There's an old political maxim that states, "It's the economy, stupid." In cybersecurity terms, the maxim is, "It's software, stupid!" All systems require software that, since it's designed by fallible human beings, can contain bugs, flaws and vulnerabilities.
It is crucially important to identify any and all patches available for the software you're using and to ensure that patches are applied in a timely manner. Some patching programs run on a cadence, though there will be patches that need to be applied sooner than the prescribed time due to the severity of the flaw they're correcting. Patch deployment rates are a key metric for all businesses to focus on because unpatched software is the digital equivalent to leaving a key in the lock.
Audits are a great way to get the pulse of your security and compliance program, but unless you have an around-the-clock audit schedule, there's a good chance that report is stale by the time it hits your desk. Continuous monitoring aims to give near-real-time insight into the state of your security controls, weaknesses in your environment and potential security incidents. The sooner you learn about a vulnerability in your organization, the sooner you can patch it.
You should look for a continuous monitoring program that delivers regular, metrics-driven insight across your security risk mitigations (controls) and comprises administrative (people), technical (technology) and operational (process) elements of your organization. For example, security awareness training is a key people risk mitigation, and knowing how many staff members are delinquent provides a measure of risk. On the process side, routine processes like access control reviews and change management approvals are steps organizations can take to mitigate risk, while log analysis and correlation tools can often monitor technological controls in real time. By engaging in continuous monitoring, you can create a proactive security-first approach to cybersecurity.
Employees are the everyday custodians of the data and systems that organizations use to serve their mission, create value and just plain function. Not everybody has a cybersecurity background, though, so employees-as-custodians represent a high-value target for cybercriminals.
There are several things you can do to help your employees maintain vigilance against cyberthreats. Make sure you have an appropriate training program in place, and include content specific to your industry and business, especially if you're in a highly regulated industry like financial services or healthcare. You should also keep the cybersecurity information current — stale, boring material will likely have a negative effect, as it reinforces the idea that cybersecurity is a waste of time rather than a crucially important concern.

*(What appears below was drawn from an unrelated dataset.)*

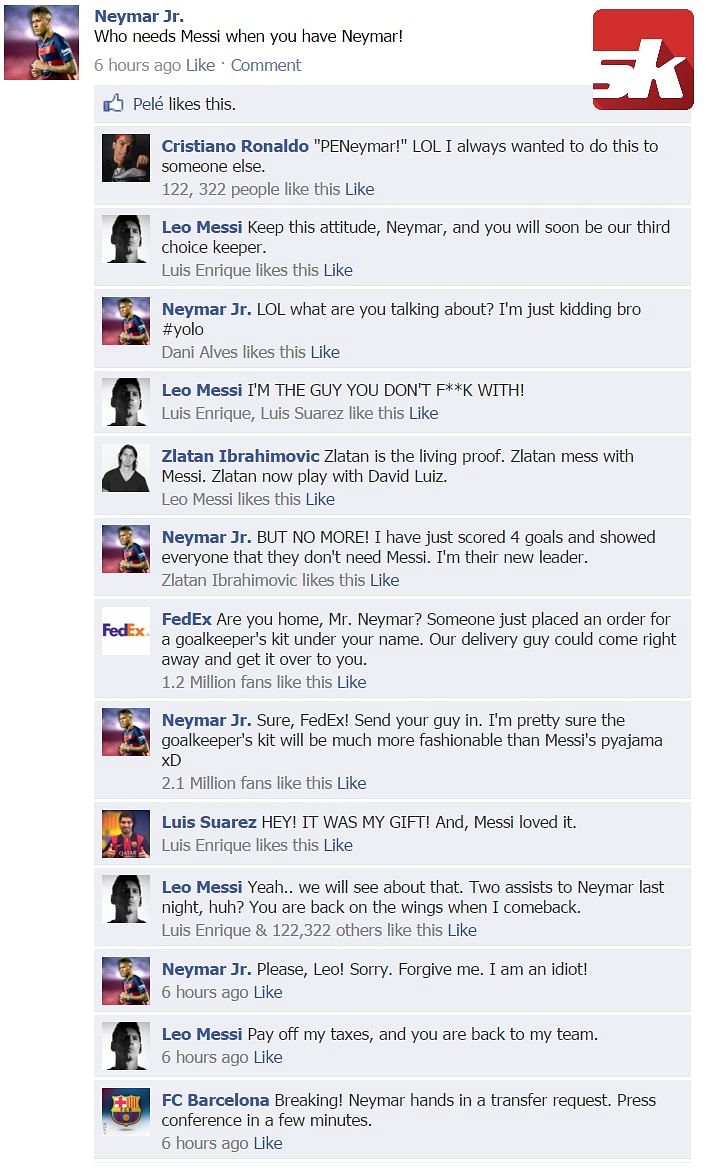This screenshot has height=1169, width=706.
Task: Click Comment under Neymar's post
Action: pos(266,66)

Finally, make sure you provide different levels of knowledge. Education is great for your cybersecurity professionals, but other employees who handle sensitive data don't need a bunch of cybersecurity certifications. They need training that is less broad but sometimes more specifically targeted based on an employee's role.

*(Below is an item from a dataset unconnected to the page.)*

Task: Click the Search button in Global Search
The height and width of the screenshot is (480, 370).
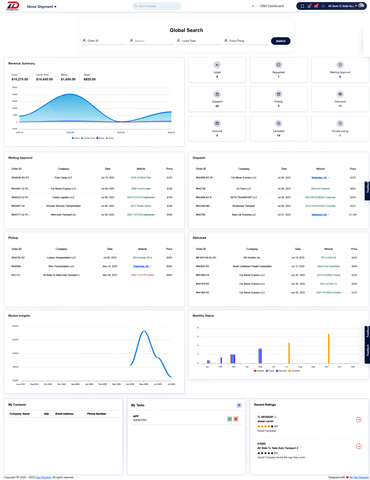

Threats to small businesses in the legal or medical industries that store client and patient data run particularly high, and this playbook should be of great value in those verticals. However, the sad reality is that with payouts on the rise, more hacking (even by unsophisticated new entrants) is happening to businesses of all sizes in all verticals.
By taking the time to understand what ransomware is as well as how and why it can hold your business hostage or cause irreparable downtime, you've already made important strides for your business. By actioning the prevention recommendations above, you are ensuring peace of mind and a better focus on day-to-day business management.